Élément / situation Qui paie en principe Précision utile
Remplacement de joint de robinet Locataire Petite réparation de plomberie
Robinet complet usé ou grippé par vétusté Bailleur Remplacement non locatif
Chasse d eau : flotteur ou joint Locataire Entretien courant
Mécanisme complet ou bâti vieillissant Bailleur Vétusté ou défaillance lourde
Débouchage d évier ou siphon Locataire Dégorgement listé par le décret
Canalisation cassée dans la cloison Bailleur Réparation non locative
Jardin privatif : tonte, arrosage, taille, nettoyage Locataire Entretien courant des extérieurs à usage privatif
Terrasse, auvent, marquise : nettoyage courant Locataire Mousse et végétaux à enlever régulièrement
Gouttières, chéneaux, descentes d eau : dégorgement Locataire Entretien courant de l extérieur
Façade, toiture végétalisée, réfection portail ou clôture Bailleur Travaux structurels ou gros entretien
Vitres brisées Locataire Sauf si vice ou force majeure démontrés
Ampoules, tubes lumineux, fusibles Locataire Décret 87-712
Petites pièces de serrure, graissage, clé perdue Locataire Entretien courant et petites pièces
Prise électrique ou tableau à remplacer pour sécurité Bailleur Mise en conformité et sécurité
Peinture : raccord local suite à usage anormal Locataire Dégradation imputable
Peinture défraîchie par le temps Bailleur Vétusté
Entretien VMC et bouches Locataire Entretien courant
Chaudière ou chauffe-eau à remplacer Bailleur Renouvellement d équipement
Détartrage et petite maintenance chauffe-eau Locataire Entretien courant si prévu
Entretien annuel chaudière individuelle Locataire Sauf si le bail prévoit le contraire
Frigo : nettoyage, dégivrage, petit entretien Locataire Appareil mentionné au bail
Frigo en panne par usure normale Bailleur Le remplacement n est pas locatif
Canapé taché ou déchiré anormalement Locataire Retenue possible après vétusté
Canapé usé au bout de plusieurs années Bailleur Renouvellement normal du mobilier
Matelas hors usage par vieillissement Bailleur Meuble obligatoire à maintenir
Piscine privative : nettoyage et entretien courant Locataire Si la piscine fait partie du bien loué
Piscine privative : panne lourde, liner, pompe à remplacer Bailleur Renouvellement ou réparation lourde
Joints de fenêtres, poignées, gonds Locataire Ouvertures et menues réparations
Fenêtre à remplacer ou défaut d étanchéité structurel Bailleur Travaux lourds ou vétusté
Infiltration toiture ou façade Bailleur Structure et clos-couvert
TEOM et charges de copro récupérables Locataire selon bail Charges récupérables, pas réparation
Travaux de copropriété sur toiture, ascenseur, façade Bailleur Jamais des réparations locatives

Deux points demandent une vigilance particulière :

  • les appareils mentionnés au bail : le décret 87-712 vise bien l’entretien courant et les menues réparations de certains appareils. Cela ne veut pas dire que le locataire finance leur renouvellement complet ;
  • les charges de copropriété : certaines sont récupérables sur le locataire, mais elles ne transforment pas les gros travaux de l’immeuble en dette locative.

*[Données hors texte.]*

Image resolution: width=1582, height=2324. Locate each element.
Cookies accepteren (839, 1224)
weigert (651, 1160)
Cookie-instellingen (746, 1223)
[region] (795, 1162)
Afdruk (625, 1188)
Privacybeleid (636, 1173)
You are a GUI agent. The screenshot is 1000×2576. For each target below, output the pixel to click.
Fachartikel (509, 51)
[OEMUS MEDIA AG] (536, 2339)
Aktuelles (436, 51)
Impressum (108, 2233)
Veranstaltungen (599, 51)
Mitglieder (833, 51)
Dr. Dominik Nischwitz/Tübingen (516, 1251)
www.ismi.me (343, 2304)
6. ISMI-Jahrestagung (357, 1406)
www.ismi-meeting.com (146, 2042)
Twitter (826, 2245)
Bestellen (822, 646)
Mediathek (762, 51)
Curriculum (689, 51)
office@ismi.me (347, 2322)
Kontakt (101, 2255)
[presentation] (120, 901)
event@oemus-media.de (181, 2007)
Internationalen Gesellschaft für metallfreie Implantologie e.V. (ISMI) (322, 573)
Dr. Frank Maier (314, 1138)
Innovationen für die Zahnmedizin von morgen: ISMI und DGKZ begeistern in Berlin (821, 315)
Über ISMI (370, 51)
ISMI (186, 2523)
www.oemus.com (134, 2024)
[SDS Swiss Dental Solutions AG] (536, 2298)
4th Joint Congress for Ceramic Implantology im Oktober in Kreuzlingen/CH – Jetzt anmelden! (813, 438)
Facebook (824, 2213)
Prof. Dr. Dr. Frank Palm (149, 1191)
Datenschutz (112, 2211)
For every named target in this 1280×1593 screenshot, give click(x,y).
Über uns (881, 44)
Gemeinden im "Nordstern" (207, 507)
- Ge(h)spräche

7. Travaux urgents, accès au logement et baisse de loyer après 21 jours

Quand la réparation incombe au bailleur, le locataire doit laisser l’accès au logement pour les travaux nécessaires au maintien en état, à la décence ou à l’amélioration des parties communes et privatives. Mais ce droit d’accès n’est pas sans limites.

  • le bailleur doit informer le locataire de la nature et des modalités des travaux ;
  • les travaux ne peuvent pas être imposés les samedis, dimanches et jours fériés sans accord exprès ;
  • si l’exécution est abusive, dangereuse ou non conforme à la notification, le juge peut l’interrompre.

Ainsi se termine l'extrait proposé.